[SUPPLIED INFORMATION Boundary: Start]

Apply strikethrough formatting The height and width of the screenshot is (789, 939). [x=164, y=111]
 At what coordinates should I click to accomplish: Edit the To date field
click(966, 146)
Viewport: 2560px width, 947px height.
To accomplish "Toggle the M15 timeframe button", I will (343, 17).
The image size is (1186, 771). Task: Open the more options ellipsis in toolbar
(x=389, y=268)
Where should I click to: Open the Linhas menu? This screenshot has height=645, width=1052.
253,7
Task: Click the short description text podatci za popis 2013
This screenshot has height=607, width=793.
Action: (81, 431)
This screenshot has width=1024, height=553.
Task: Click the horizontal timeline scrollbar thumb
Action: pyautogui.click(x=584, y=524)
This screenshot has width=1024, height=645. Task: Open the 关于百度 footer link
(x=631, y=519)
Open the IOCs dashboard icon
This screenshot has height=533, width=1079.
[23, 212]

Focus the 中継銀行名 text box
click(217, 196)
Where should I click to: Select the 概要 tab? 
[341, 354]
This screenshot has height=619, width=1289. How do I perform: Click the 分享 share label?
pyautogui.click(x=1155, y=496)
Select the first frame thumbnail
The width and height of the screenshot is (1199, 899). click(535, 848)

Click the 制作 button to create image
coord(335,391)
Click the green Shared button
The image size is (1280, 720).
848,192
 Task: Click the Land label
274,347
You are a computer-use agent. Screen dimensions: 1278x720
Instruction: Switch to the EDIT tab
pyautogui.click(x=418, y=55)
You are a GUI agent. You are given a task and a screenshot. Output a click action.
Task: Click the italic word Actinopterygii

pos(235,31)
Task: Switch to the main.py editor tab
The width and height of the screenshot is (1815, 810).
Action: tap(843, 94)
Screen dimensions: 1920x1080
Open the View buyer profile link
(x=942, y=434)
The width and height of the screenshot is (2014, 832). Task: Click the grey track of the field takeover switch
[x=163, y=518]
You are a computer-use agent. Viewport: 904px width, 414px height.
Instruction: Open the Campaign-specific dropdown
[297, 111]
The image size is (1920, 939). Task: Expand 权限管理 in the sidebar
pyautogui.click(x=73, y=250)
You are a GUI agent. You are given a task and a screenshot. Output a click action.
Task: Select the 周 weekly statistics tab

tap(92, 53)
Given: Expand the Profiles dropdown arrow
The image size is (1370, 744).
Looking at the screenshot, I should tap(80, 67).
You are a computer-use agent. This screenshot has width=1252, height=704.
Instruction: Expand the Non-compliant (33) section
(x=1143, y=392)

[SUPPLIED INFORMATION Boundary: End]

> _PROMPT_
The answer should be a single number: the count of lines in the records that hold the string "Viewport".

> _WRITTEN REPLY_
2